Apoio a Lula no Senado Cai pela Metade; PSD, União e Podemos Lideram Recuo
Congresso Ganha Autonomia e Dificulta Governança do Planalto
O apoio do Congresso Nacional a projetos prioritários do governo do presidente Luiz Inácio Lula da Silva (PT) sofreu uma redução significativa, especialmente no Senado. De acordo com um relatório da empresa Ética Inteligência Política, o alinhamento governista no Senado caiu de 75% nos primeiros seis meses de 2025 para 38,5% no mesmo período de 2026. Na Câmara dos Deputados, a queda foi menos acentuada, passando de 58% para 38,1%.
Queda Brusca no Senado e Estabilidade na Câmara
O Senado Federal registrou o maior impacto, com o governo Lula não conseguindo ampliar o apoio de nenhuma legenda em relação ao ano anterior. As maiores perdas ocorreram em partidos como PSD, União Brasil e Podemos, que viram seu percentual de votos favoráveis ao governo cair de 80% para 40%. Republicanos e PP também apresentaram recuo, de 60% para 40%. Em contrapartida, o PT manteve 100% de alinhamento, o PSB 80% e o Novo 60%.

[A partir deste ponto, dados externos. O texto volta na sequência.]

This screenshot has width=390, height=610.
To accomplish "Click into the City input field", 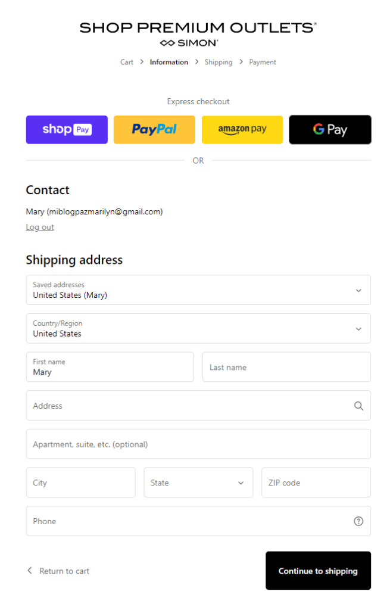I will pos(81,483).
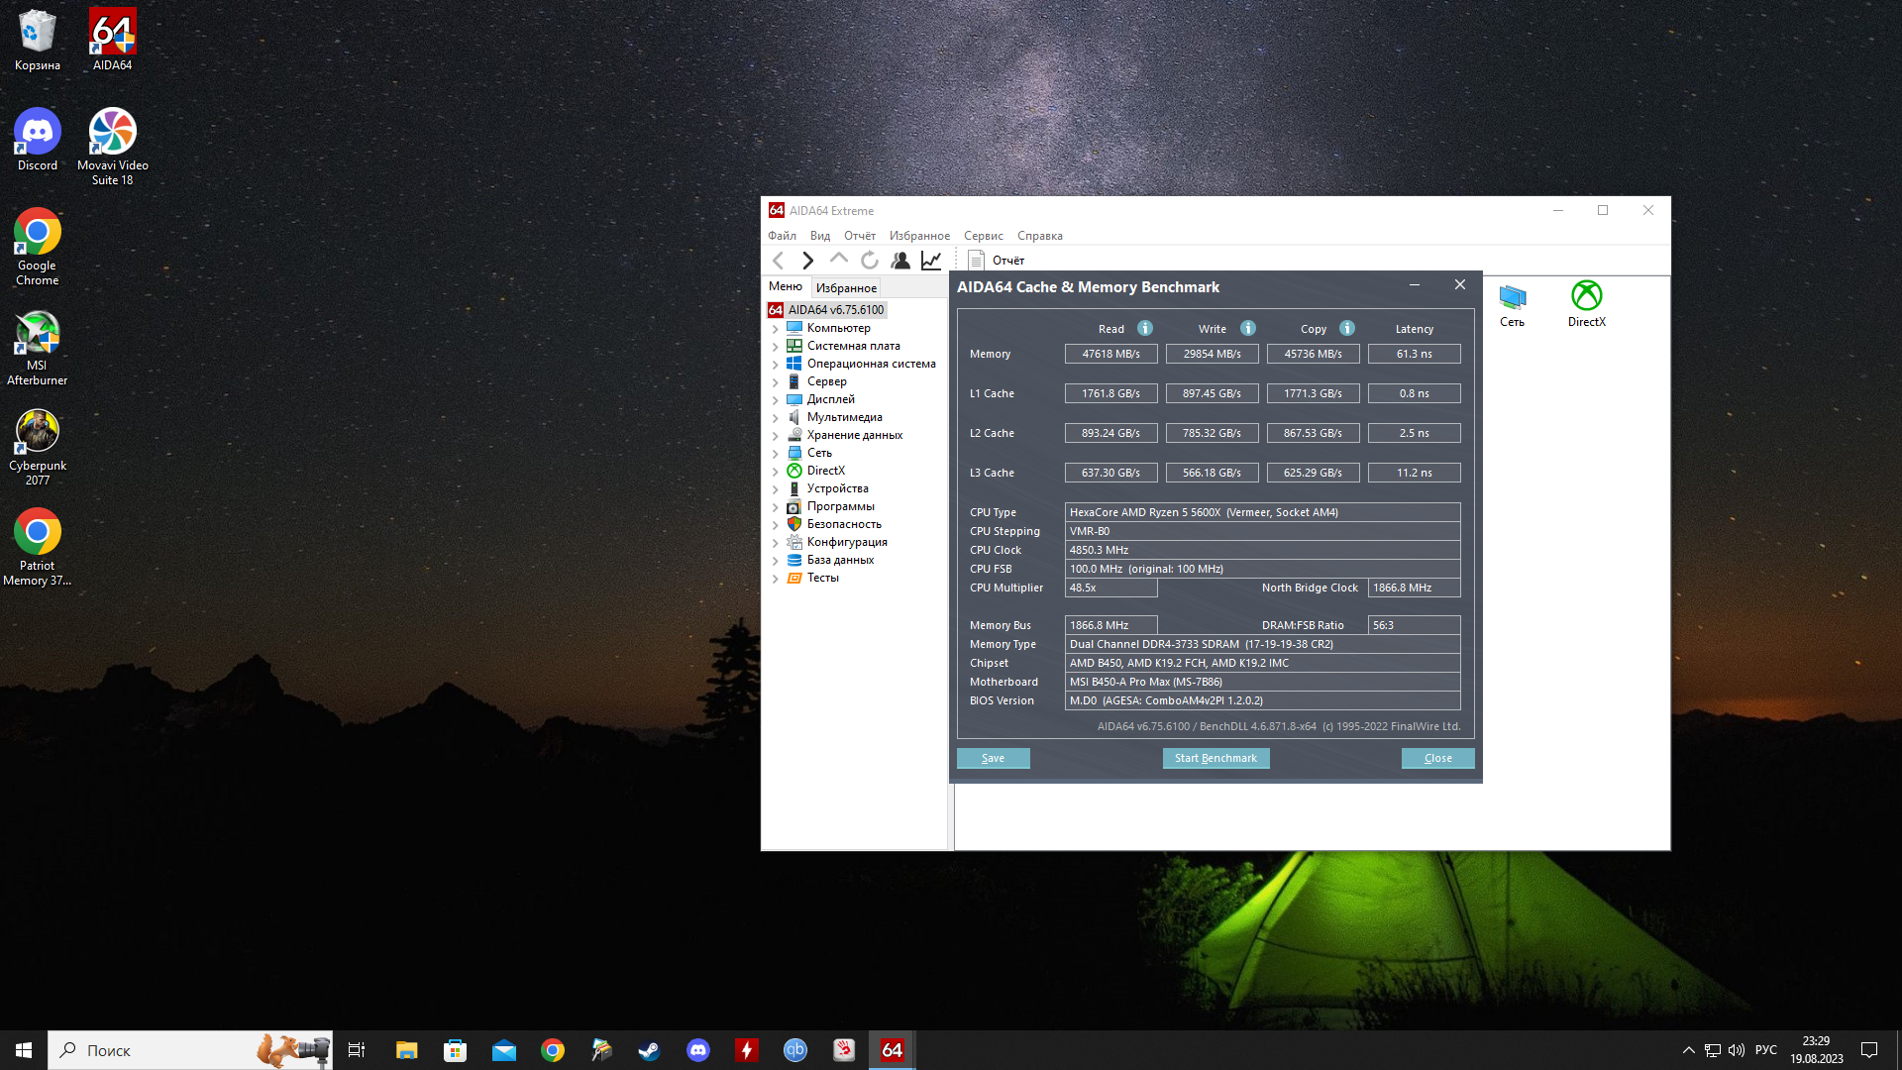This screenshot has height=1070, width=1902.
Task: Click the Memory Read result field
Action: point(1110,354)
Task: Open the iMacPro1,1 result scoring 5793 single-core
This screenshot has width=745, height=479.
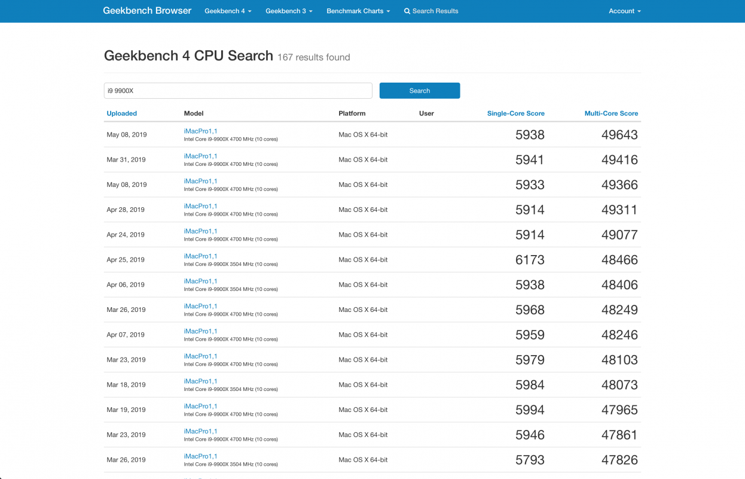Action: tap(200, 456)
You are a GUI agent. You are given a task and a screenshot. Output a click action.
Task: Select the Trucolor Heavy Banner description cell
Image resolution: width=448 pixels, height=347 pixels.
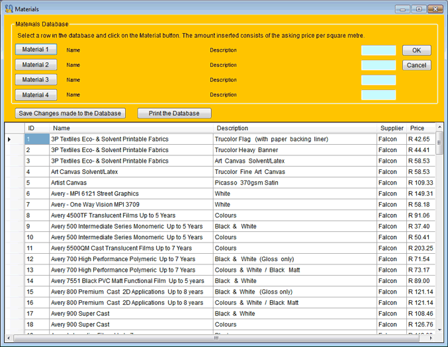294,150
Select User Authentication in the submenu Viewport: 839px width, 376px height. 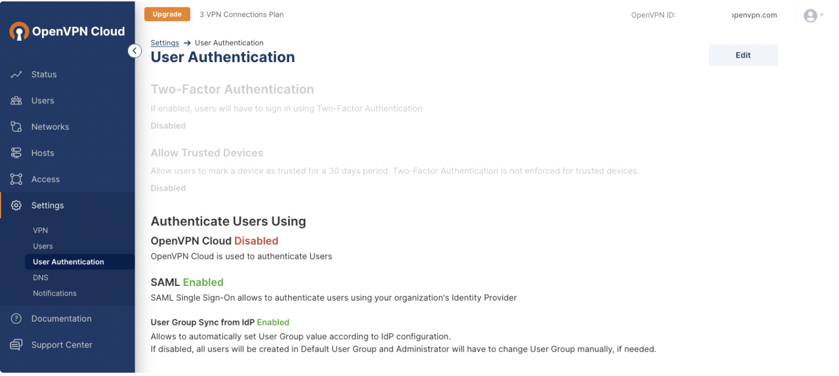68,262
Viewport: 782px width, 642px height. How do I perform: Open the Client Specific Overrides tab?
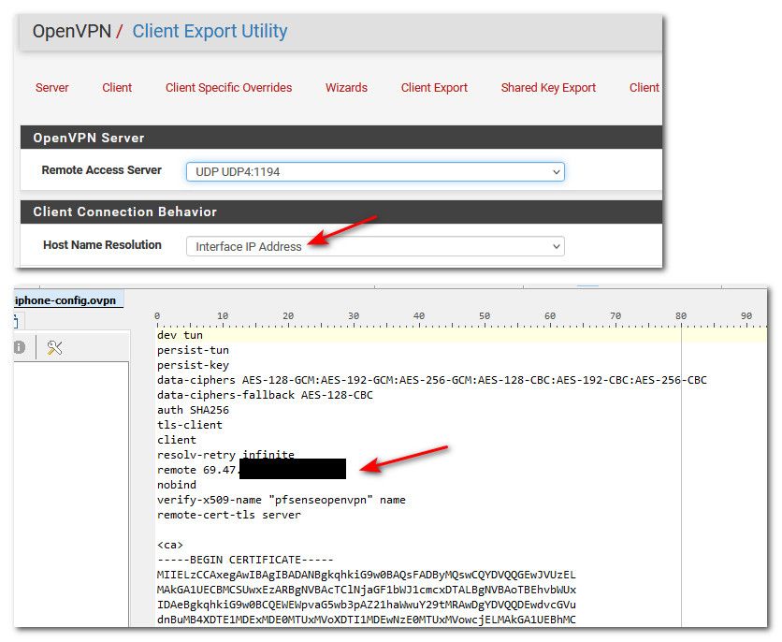228,87
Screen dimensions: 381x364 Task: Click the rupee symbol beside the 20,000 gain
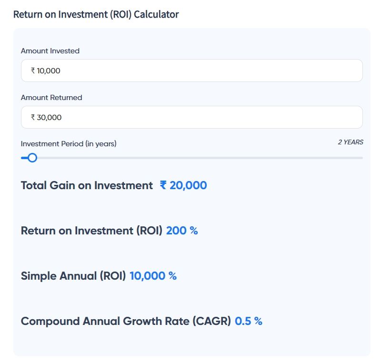[x=163, y=185]
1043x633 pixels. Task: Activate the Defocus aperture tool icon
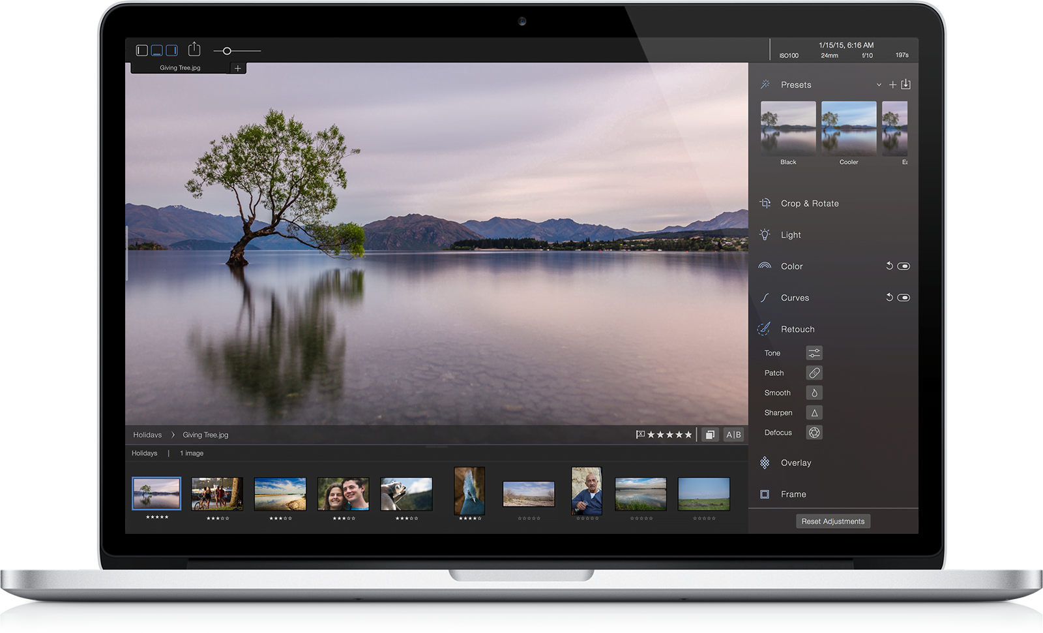pyautogui.click(x=814, y=433)
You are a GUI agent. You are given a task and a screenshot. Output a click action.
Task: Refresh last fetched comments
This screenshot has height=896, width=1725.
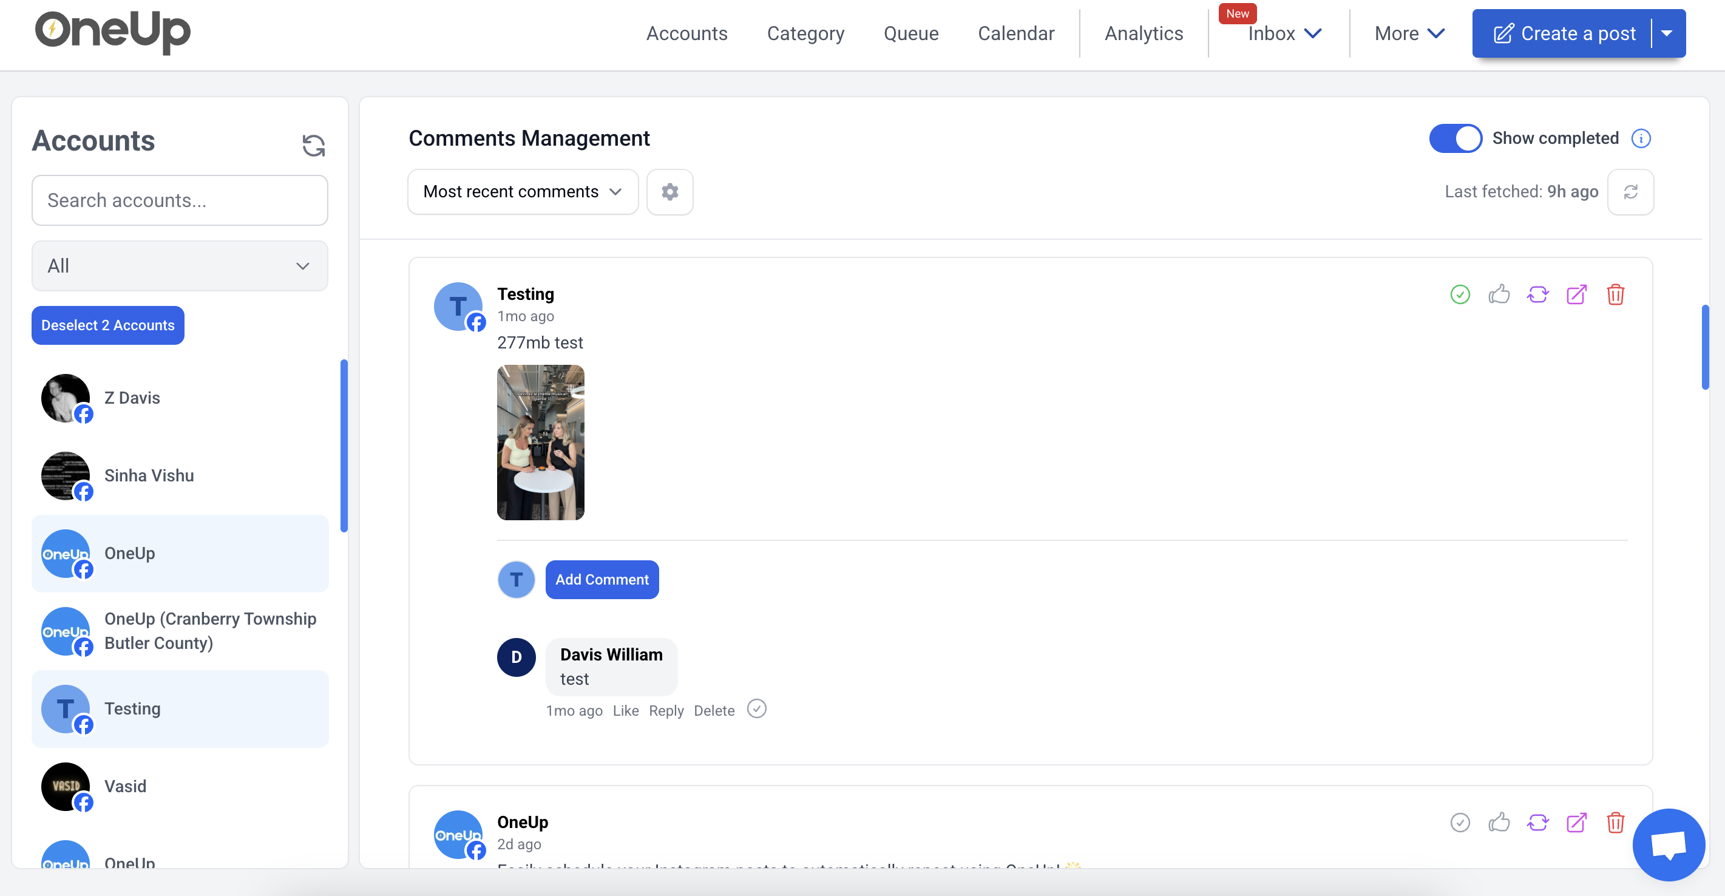1631,192
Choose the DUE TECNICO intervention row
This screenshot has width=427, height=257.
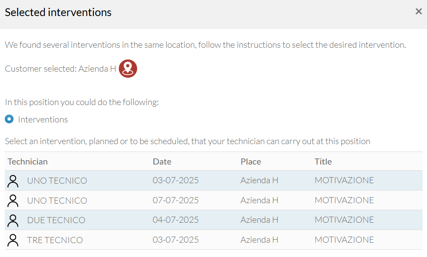213,220
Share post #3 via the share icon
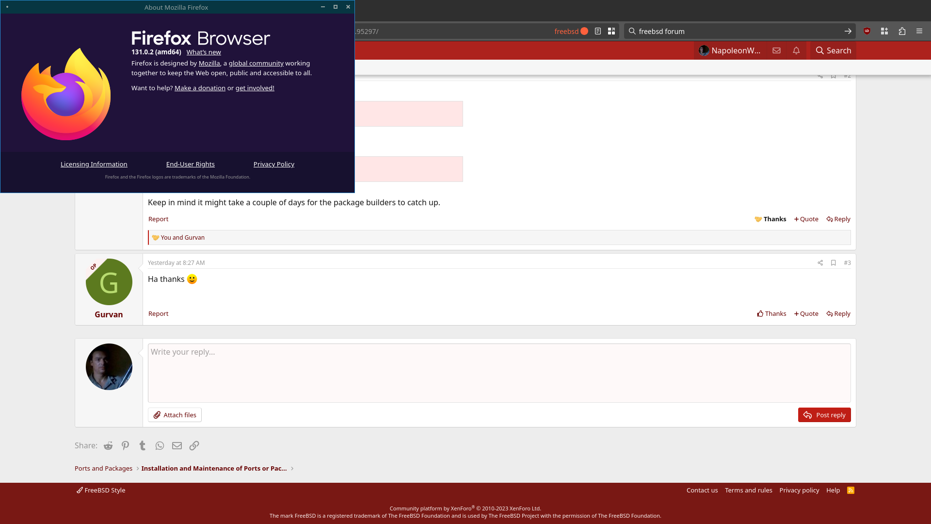This screenshot has height=524, width=931. pos(820,262)
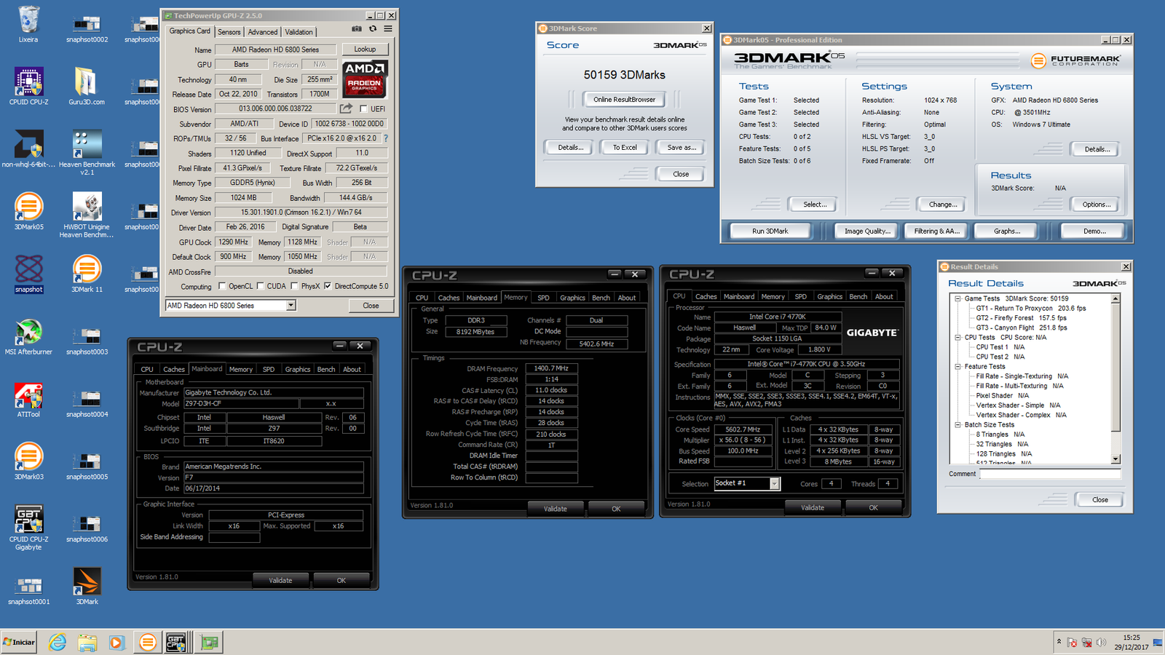The image size is (1165, 655).
Task: Click the Run 3DMark button
Action: [x=770, y=231]
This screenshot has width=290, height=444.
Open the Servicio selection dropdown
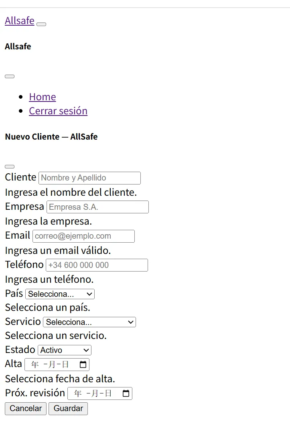(89, 322)
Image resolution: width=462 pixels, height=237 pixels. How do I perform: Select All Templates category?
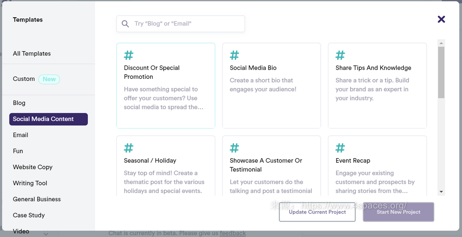click(32, 53)
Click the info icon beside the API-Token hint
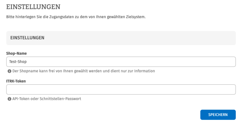Image resolution: width=241 pixels, height=127 pixels. (x=9, y=99)
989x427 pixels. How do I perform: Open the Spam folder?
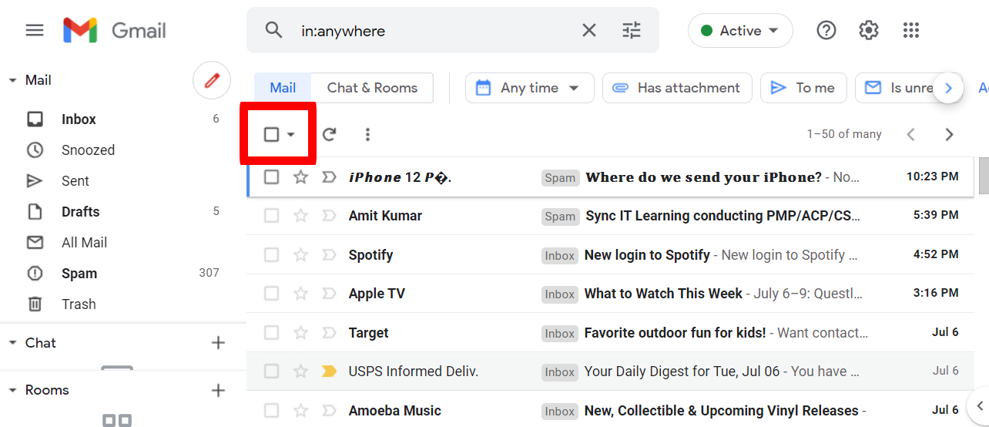(79, 274)
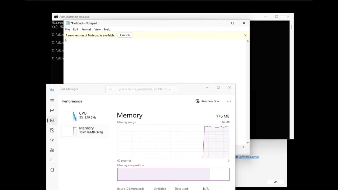Expand the Task Manager hamburger navigation menu
This screenshot has width=338, height=190.
point(52,101)
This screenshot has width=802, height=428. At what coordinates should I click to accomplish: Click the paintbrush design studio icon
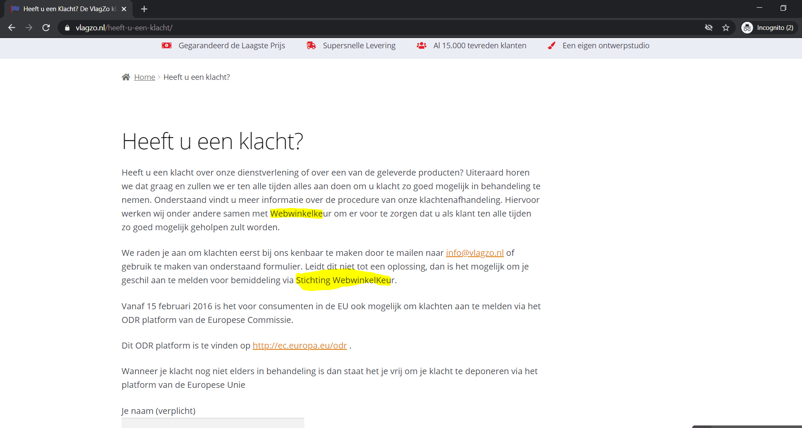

Na Câmara dos Deputados, a situação foi mais estável. Partidos como o PSD registraram crescimento em seu alinhamento, passando de 40% para 60%. No entanto, legendas como o PL mantiveram seus percentuais de voto favorável (40%), mas aumentaram sua bancada, o que diluiu a participação proporcional do governo no total de votos da Casa. O Podemos também manteve a taxa de 40% de votos com o governo, mas expandiu sua representação em 11 deputados.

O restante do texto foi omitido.